Shes soooo stinkin cute! Love that collar on her. Leo sleeps just the same way in his cuddle cup, too funny!


----------



## rms3402 (Dec 2, 2010)

OMG! SO CUTE! I just can't get over her fluff! Where did you get that shirt from?! I need it for Rox!


----------



## jesuschick (Dec 5, 2010)

Oh, my word!! Precious and just beautiful! She looks like quite a character!


----------



## flippedstars (Dec 16, 2009)

rms3402 said:


> OMG! SO CUTE! I just can't get over her fluff! Where did you get that shirt from?! I need it for Rox!


I got it off of e-bay, it's the teacup size, she's 1.7 lbs...it won't fit much past 2 lbs I don't think...

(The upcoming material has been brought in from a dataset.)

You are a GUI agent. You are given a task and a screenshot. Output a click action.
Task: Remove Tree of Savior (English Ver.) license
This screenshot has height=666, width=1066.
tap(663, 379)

Blue Dog Sweat-Shirt Fashion Hoodie TC XXS XS S S/M M L TC - eBay (item 270665699506 end time Feb-15-11 17:04:42 PST)


----------



## Amandarose531 (Aug 9, 2010)

I'm smitten already :]


----------



## Blondie87 (Jan 10, 2011)

She is so fluffy!!! I love her. Where'd you get your collar? I got a crappy LuLu pink hearts one from Wal-Mart and I hate it so I don't have her wear it. That looks nice and pretty comfy!


----------



## flippedstars (Dec 16, 2009)

It's an auburn rolled leather collar, the smallest size, I got it off of ebay too...they are sorta pricey at $20 a piece, and really only LC pups need the rolled leather ones. My "favorite" collars that are $20 and last forever, for my SC pups, are these: Signature Leather Crystal Dog Collars

On e-bay you can find lots of cute little collars too. The Lupine ones last forever, and are guaranteed, even if your pup chews them up.


----------



## cherper (May 8, 2009)

I wanna hug that ball of cotton!!!!!!!!!!!!!!! :foxes15:
Fluffernutter you are beautiful :daisy: !


----------



## Cambrea (Feb 21, 2010)

She really is the fluffiest thing. I love her color and fur and just everything!


----------



## Dragonfly (Jun 6, 2010)

I soooooooooooooooo want to SNUGGLE her!! She's soooo sweet looking! Gosh could she be any fluffier and puffy!! OMG She's too too cute!!!!


----------



## Lesley (Jan 7, 2011)

I can't handle all the cuteness.... Makes me want a fluffy one :lol: She is stunning


----------



## sugarbaby (Dec 21, 2009)

she has the most gorgeous little face


----------



## amyalina25 (Jan 10, 2011)

brilliant photos! she is stunning! xx


----------



## 2Cheese (Feb 21, 2010)

OMG!! She is just the cutest thing ever!! I just love her! She doesnt look funny with her ears up


----------



## nic2576 (Nov 21, 2008)

She reminds me so much of my Oreo as a puppy. Asia is gorgeous and now I want another LC lol. Can't wait to see more pics!


----------



## <3 Sarah <3 (Nov 1, 2005)

OMG! She is sooo cute and fluffy!!!!


----------



## LittleHead (May 20, 2004)

WAY too cute!!! :love2:
Where did you get that snuggle sack at? I love it.


----------



## rache (Nov 10, 2009)

Awww bless her, shes so sweet! darcy always sleeps on his back, he hardly ever sleeps any other way!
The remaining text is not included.